---- LISTED RECORDS

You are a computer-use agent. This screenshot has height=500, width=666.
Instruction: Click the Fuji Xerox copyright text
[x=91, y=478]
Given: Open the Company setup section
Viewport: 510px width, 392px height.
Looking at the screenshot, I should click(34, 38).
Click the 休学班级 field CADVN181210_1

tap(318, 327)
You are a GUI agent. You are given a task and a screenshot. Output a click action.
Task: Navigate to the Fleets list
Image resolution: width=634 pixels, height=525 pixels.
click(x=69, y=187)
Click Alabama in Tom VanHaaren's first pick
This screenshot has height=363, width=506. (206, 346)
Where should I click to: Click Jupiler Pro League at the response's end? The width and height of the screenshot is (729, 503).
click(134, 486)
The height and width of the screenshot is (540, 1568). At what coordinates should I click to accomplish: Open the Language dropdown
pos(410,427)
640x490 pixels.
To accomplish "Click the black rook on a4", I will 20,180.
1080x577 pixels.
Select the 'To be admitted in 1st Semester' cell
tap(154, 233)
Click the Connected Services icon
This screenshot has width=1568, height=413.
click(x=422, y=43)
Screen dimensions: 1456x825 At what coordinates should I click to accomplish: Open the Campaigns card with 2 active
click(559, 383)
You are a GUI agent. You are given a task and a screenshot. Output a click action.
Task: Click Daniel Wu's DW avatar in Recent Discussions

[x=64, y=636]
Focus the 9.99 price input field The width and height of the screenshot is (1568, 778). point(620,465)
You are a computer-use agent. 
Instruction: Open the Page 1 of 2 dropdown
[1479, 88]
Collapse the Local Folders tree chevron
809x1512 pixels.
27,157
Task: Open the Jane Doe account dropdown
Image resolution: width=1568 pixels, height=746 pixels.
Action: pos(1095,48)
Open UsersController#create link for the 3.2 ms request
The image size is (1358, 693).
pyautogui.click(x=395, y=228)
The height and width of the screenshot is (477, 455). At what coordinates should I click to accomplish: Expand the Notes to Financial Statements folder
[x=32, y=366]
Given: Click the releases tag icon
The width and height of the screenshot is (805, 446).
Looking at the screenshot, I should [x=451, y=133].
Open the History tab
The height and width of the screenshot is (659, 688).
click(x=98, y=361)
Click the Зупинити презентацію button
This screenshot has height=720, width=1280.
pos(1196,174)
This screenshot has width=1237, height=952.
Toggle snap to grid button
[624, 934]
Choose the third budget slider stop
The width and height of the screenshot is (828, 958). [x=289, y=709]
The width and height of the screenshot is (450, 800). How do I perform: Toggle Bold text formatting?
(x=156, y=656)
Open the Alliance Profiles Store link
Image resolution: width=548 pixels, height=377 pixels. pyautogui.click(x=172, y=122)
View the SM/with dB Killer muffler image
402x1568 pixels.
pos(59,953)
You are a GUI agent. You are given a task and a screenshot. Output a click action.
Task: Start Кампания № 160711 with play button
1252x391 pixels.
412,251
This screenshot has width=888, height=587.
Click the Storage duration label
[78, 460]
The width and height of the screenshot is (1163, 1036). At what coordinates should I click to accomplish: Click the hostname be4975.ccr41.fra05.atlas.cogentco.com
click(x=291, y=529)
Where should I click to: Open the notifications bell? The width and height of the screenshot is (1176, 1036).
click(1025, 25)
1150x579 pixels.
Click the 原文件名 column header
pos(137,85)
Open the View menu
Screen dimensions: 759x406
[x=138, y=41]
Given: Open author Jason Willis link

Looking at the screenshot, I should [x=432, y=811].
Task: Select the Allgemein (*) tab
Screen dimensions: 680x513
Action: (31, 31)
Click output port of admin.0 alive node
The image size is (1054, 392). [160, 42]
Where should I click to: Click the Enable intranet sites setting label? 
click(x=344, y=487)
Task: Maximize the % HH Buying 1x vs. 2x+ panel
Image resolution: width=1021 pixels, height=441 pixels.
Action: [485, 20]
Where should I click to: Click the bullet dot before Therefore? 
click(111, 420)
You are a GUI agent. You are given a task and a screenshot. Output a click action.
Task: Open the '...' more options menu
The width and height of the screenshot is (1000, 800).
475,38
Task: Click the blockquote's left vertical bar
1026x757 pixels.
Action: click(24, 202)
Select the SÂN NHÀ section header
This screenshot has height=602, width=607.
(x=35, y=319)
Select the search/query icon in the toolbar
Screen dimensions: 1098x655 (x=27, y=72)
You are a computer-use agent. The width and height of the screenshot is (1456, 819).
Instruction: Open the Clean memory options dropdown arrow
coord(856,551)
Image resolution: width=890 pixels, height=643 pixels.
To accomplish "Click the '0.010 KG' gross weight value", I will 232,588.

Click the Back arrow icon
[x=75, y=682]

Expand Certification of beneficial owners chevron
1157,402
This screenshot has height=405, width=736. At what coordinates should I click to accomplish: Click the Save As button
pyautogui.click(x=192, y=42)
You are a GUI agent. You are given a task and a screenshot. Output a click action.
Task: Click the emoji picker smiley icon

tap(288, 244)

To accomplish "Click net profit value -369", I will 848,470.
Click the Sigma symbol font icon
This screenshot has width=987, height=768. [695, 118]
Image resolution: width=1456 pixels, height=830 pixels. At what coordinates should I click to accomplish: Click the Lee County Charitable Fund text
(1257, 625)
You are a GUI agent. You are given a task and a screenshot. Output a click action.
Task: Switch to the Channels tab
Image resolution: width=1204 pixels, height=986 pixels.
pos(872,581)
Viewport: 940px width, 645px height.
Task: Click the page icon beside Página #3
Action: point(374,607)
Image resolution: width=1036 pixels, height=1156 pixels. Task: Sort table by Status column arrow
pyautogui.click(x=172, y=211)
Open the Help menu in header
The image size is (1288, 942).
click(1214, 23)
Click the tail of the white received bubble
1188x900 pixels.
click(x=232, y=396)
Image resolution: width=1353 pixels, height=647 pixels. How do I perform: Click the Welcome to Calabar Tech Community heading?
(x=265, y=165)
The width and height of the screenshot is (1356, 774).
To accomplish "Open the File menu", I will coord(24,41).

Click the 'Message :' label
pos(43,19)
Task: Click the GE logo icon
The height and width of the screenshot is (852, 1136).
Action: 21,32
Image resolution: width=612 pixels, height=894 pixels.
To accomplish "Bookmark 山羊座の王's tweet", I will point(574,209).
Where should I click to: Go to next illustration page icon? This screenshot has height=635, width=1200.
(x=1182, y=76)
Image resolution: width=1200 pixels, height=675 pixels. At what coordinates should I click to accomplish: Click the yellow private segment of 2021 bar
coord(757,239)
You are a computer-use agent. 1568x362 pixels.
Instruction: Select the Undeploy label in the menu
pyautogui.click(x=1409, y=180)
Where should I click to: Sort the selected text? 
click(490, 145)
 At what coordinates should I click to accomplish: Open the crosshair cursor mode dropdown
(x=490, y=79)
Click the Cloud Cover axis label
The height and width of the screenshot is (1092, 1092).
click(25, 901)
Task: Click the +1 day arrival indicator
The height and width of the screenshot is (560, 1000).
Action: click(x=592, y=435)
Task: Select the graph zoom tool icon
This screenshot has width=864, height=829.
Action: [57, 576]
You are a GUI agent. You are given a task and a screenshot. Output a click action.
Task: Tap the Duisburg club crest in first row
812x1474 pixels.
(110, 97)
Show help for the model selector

--------

**INSTRUCTIONS FOR THE TASK**: From the data above, determine how many lines hold "computer", and write only the number.

**YOUR SOLUTION**: 4